__YOUR ASSIGNMENT__:
From the listing below, set down exactly the lines between the one holding "1197x487 pixels." and the one holding "The width and height of the screenshot is (1400, 788).", inclusive. No other line is wanted.

__MATERIAL SUPPLIED__:
= Beginning of Section =
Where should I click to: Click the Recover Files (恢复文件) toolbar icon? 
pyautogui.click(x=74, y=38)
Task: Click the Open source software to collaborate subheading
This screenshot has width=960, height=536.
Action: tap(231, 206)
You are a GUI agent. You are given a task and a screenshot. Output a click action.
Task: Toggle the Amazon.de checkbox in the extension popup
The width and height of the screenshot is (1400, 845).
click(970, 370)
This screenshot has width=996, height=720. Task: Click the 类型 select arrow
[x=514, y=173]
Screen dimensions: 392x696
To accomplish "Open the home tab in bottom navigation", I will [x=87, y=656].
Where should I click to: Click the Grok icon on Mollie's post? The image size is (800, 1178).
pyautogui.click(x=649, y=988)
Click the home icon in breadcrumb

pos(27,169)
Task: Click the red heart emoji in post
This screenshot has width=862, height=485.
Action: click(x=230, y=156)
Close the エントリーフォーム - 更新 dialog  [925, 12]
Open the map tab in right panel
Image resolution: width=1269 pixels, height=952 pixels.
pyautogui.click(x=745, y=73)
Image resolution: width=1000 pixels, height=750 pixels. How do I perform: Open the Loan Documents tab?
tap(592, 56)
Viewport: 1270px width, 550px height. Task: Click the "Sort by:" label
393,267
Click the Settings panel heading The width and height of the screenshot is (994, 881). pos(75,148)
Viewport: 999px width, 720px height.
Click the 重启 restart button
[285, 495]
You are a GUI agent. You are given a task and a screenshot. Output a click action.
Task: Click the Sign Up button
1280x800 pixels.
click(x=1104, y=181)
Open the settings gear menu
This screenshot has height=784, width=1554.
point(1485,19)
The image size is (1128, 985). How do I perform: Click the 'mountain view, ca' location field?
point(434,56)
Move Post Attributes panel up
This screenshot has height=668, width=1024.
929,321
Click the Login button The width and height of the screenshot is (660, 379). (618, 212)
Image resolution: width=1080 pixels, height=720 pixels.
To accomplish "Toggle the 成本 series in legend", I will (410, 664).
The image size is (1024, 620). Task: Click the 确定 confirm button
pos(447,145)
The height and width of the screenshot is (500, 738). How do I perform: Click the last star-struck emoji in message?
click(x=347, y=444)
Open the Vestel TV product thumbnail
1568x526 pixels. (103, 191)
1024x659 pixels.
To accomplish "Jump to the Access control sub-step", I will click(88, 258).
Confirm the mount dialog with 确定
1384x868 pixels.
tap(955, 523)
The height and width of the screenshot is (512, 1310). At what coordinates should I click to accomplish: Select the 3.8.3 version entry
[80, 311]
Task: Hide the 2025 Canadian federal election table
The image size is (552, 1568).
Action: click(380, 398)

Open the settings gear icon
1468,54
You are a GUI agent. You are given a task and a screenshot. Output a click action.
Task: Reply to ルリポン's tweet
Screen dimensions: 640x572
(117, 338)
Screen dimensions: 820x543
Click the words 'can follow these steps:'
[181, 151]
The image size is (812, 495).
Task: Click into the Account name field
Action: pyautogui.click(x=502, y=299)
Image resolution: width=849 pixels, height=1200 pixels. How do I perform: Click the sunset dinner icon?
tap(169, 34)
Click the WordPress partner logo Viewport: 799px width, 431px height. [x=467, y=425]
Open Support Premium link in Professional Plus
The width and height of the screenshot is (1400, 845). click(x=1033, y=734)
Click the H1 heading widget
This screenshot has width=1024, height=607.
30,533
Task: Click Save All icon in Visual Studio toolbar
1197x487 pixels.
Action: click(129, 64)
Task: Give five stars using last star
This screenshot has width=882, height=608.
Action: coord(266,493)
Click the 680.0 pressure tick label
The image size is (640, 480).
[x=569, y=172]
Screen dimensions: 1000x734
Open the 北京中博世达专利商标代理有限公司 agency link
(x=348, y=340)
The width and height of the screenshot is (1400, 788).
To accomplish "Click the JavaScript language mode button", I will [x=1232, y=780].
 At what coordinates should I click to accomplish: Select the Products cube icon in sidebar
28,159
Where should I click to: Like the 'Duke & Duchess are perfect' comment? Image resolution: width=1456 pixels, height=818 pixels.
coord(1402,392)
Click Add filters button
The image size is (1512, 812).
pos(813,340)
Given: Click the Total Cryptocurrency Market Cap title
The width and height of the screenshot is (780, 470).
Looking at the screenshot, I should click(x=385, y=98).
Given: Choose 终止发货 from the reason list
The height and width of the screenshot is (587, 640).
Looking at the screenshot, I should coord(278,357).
= End of Section =
__THE ANSWER__:
1197x487 pixels.
Action: click(129, 64)
Task: Give five stars using last star
This screenshot has width=882, height=608.
Action: coord(266,493)
Click the 680.0 pressure tick label
The image size is (640, 480).
[x=569, y=172]
Screen dimensions: 1000x734
Open the 北京中博世达专利商标代理有限公司 agency link
(x=348, y=340)
The width and height of the screenshot is (1400, 788).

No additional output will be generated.